The pathogenesis of CRC is a very complex and diverse process influenced by multiple factors, some of which may be related to diet and lifestyle, whereas others are related to genetic predisposition. Another risk factor for CRC is the presence of long-standing inflammatory bowel disease (IBD), either Crohn disease or ulcerative colitis. Research over the past 30 years has increased our understanding of the mechanisms involved in the initiation and development of CRC. These findings demonstrate the existence of at least three pathways that define CRC pathogenesis: (1) chromosomal instability (CIN), (2) microsatellite instability (MSI), and (3) CpG island methylator phenotype (CIMP).
Fearon and Vogelstein originally theorized that CRC formation was a multistep process and that most, if not all, CRCs arose from benign tumors or adenomas. During this multistep process, initially mutational inactivation of tumor suppressor genes occurred followed by mutational activation of oncogenes that result in CIN and eventual creation of CRC. Fearon and Vogelstein also theorized that mutations in at least four to five genes are required for the formation of a tumor. The development of CRC via the CIN pathway has been referred to as the classic adenoma-carcinoma sequence. CRC often progresses over 10 years, beginning with dysplastic adenomas or polyps as the most common premalignant precursor lesion. A key step in this process is the early mutation of the adenomatous polyposis coli (APC) gene. APC is a tumor suppressor gene involved in both sporadic CIN and, when germ line mutated, in all persons with familial adenomatous polyposis (FAP). Sporadic CIN occurs in approximately 60% to 70% of adenomas that progress to carcinomas. The adenoma-carcinoma process is enhanced further by mutations that activate the Kirsten rat sarcoma viral oncogene homolog (KRAS) oncogene and inactivate the tumor protein 53 (TP53) tumor suppressor gene. These gene mutations are associated with CIN and promote tumor cell proliferation and invasiveness. Other gene alterations found in the CIN pathway affect CIN, such as loss of heterozygosity (LOH) of the long arm of chromosome 18 (18q), which inactivates tumor suppressor genes. Other genetic changes include extreme hypomethylation of the LINE-1 (long interspersed nucleotide element-1) gene, changes in the kinetochore, a multiprotein complex essential for normal segregation during mitosis, and overexpression of hypoxia-inducible factor 1α (HIF1α), which regulates the HIF1 and HIF2 genes mediating the cellular response to hypoxia. These genetic and epigenetic changes in the genome increase expression of genes involved in angiogenesis, cell survival, and glucose metabolism, as well as influencing different pathways to promote cellular growth of the tumor.

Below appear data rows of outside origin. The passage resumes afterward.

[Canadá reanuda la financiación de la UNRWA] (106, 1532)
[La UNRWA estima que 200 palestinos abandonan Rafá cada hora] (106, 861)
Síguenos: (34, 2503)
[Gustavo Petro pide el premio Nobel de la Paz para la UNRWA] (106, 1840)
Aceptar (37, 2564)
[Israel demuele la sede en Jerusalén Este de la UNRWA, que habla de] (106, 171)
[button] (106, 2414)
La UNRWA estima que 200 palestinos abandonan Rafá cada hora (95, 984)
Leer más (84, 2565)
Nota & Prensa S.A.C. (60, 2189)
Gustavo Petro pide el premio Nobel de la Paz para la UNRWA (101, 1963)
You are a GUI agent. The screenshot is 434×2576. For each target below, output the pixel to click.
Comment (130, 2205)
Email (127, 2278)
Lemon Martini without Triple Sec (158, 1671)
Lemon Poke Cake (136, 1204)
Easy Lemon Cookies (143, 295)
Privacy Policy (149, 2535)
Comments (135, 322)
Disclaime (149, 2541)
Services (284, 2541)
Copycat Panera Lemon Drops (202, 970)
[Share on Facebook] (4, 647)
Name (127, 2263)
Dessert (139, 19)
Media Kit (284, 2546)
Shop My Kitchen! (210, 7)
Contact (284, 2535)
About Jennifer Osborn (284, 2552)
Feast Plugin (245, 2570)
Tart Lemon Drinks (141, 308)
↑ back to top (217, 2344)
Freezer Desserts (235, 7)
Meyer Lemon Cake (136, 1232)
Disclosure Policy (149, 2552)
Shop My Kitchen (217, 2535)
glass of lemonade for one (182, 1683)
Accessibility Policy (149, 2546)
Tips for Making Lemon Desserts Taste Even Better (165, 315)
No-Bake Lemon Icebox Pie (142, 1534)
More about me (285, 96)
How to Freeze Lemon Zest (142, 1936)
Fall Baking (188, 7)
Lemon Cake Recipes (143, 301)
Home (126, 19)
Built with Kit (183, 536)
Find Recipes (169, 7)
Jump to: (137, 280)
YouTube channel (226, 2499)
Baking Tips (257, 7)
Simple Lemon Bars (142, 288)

The MSI pathway represents a form of genomic instability that is found in approximately 15% of sporadic CRCs and in almost all cases of hereditary nonpolyposis colorectal cancer (HNPCC) syndrome, which represents 2% to 5% of all CRC. MSI is caused by inactivity of the DNA mismatch repair (MMR) system. When the DNA MMR system is not active, there is a 100-fold increase in the mutation rate in colorectal mucosa cells. In cases of sporadic CRC the MMR defect is caused primarily by hypermethylation of the MutL homolog 1 (MLH1) gene promoter due to senescence, which results in altered gene expression. In CRC occurring in Lynch syndrome patients, the MMR defect is caused primarily by germ-line mutations in one of the MMR genes ( MLH , MutS protein homolog 2 [MSH2] , MSH6 , and PSM1 homolog 2 [PMS2] ).
The MMR system is highly conserved and involves a number of genes, MLH1 , MSH2 , MSH6 , and PMS2 , whose products interact and are actively engaged in identifying and correcting DNA mismatches created during DNA replication. Microsatellites are short tandem sequences of nucleotides (one to six base pairs [bps]) that are repeated from 5 to 50 times in regions within the DNA sequence. They are distributed throughout the genome, and they are especially prone to replication errors. If DNA replication errors occur and are not repaired due to a deficient MMR system, protein synthesis is disrupted due to frameshift mutations as a consequence of insertions and deletions of nucleotides in the DNA sequence. Therefore an accumulation of frameshift mutations in microsatellites results in genetic instability. However, most importantly, a deficient MMR system has tumorigenic potential, particularly when it alters the function of key genes that regulate cellular growth and apoptosis.
Immunohistochemical (IHC) staining of tissues is a simple, fast, and inexpensive method to detect high-level MSI (MSI-H), which is defined as the absence of expression in one or more of the MMR proteins (MLH1, MSH2, PMS2, and MSH6). IHC in the case of a normal pattern of MMR protein staining, provides good sensitivity (>90%), excellent specificity (100%), and a 96.7% predictive value of a microsatellite stable (MSS) phenotype. In the case of an abnormal pattern of protein expression, there is a 100% predictive value of MSI phenotype. However, normal IHC staining may not entirely exclude all MSI cases because certain mutations in the MMR genes can lead to the production of a nonfunctional protein that retains antigenicity (results in normal IHC staining but does not function). The polymerase chain reaction (PCR)–based method has become the gold standard for MSI testing. Currently, the PCR-based method uses a five quasimonomorphic mononucleotide (one base) repeats: BAT-25, BAT-26, NR21, NR24, and NR27 as a panel to identify MSI. Contrary to most microsatellites that are polymorphic (more than one base), these mononucleotides are called quasimonomorphic because they are characterized in normal DNA by a one nucleotide repeat of 20 to 30 bps that is variable or polymorphic in the population but is almost identical in size between individuals. This means that one can determine MSI in tumor tissue without having to analyze matched DNA from normal tissues. The MSI-H phenotype is defined by the presence of at least two unstable markers among the five analyzed (or >30% of unstable markers if a larger panel is used), whereas those with instability at one marker or showing no instability are defined as MSI-low (MSI-L) and MSS tumors, respectively.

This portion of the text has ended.